Developmental and epileptic encephalopathy 56 due to YWHAG variants: 12 new cases and review of the literature

Abstract

Background and objectives

Developmental and epileptic encephalopathy 56 (DEE-56) is caused by pathogenic variants in YWHAG and is characterized by early-onset epilepsy and neurodevelopmental delay. This study reports on a cohort of DEE-56 individuals, correlating antiseizure medication usage and comorbidities, to aid in understanding disease evolution.

Methods

We analyzed data from thirty-nine individuals aged 3–40 years with YWHAG variants, including 12 previously unreported individuals (2 of these with recurrent distal 7q11.23 deletions) and 27 previously published cases (21 families, including 3 adult individuals reported in a family case). Our assessments encompassed clinical, radiological, and genetic evaluations.

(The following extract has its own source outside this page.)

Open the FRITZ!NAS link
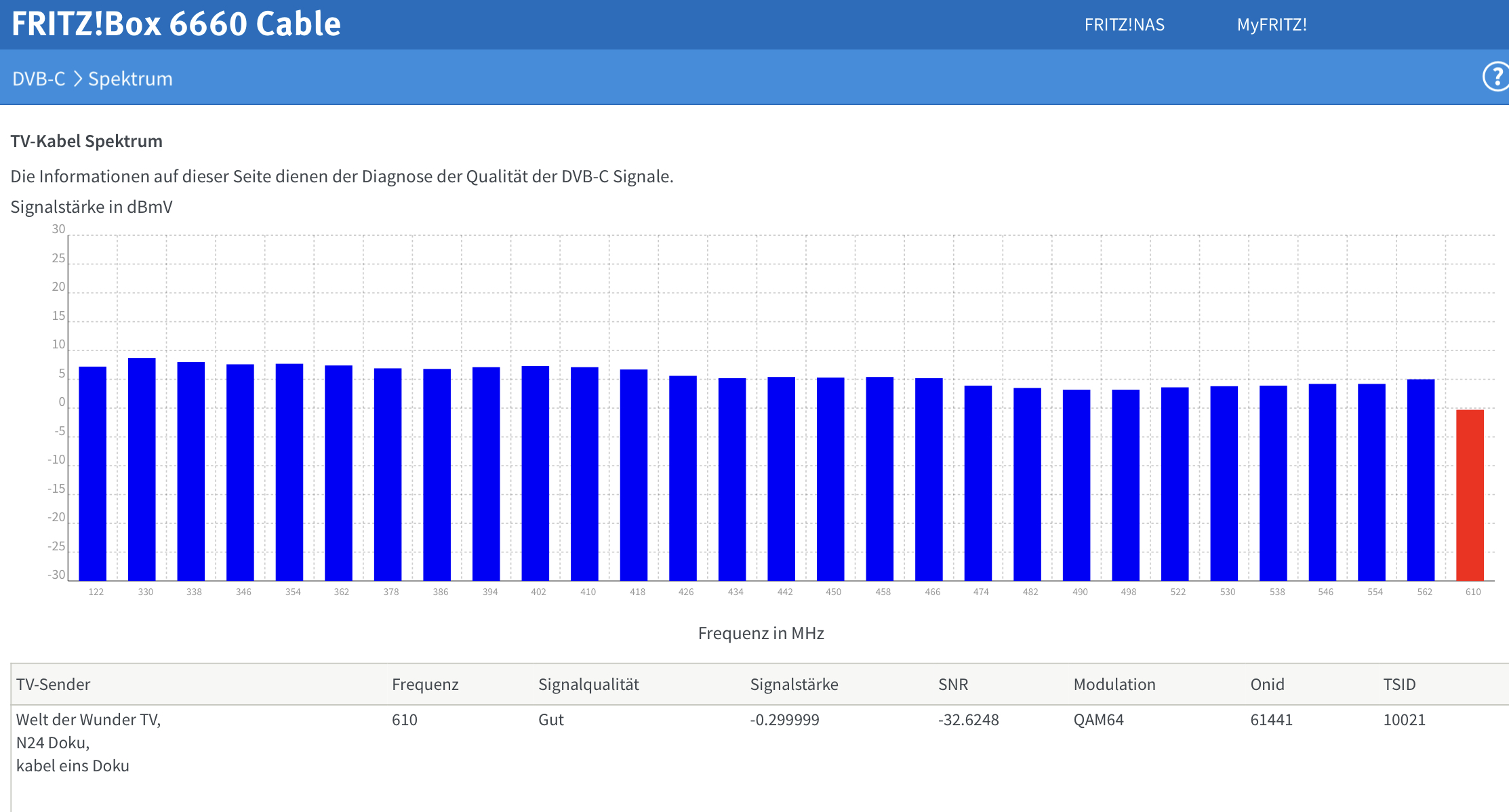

All procedures adhered to standardized protocols for patient approvals, registrations, and data collection.

Results

Individuals with YWHAG variants exhibited variable psychomotor delay, with the majority experiencing mild intellectual disability. Early-onset seizures, particularly febrile seizures, were common, with various seizure types reported. Valproic acid has emerged as an effective antiseizure medication. Movement disorders were present in a subset of individuals, primarily manifesting as ataxia and tremor. Comorbidities such as autism spectrum disorders and attention deficit-hyperreactivity disorder were observed in a proportion of individuals. We identified a novel YWHAG variant (c.634_645del/p.Asn212_Ser215del) and expanded the genotypic spectrum of the disease.

Conclusions

We provide insights into the clinical, radiological, and genetic features of YWHAG-related epileptic encephalopathy. Despite mild clinical symptoms, affected individuals face challenges in daily functioning, underscoring the need for comprehensive care. Valproic acid has been used for seizure control with variable results.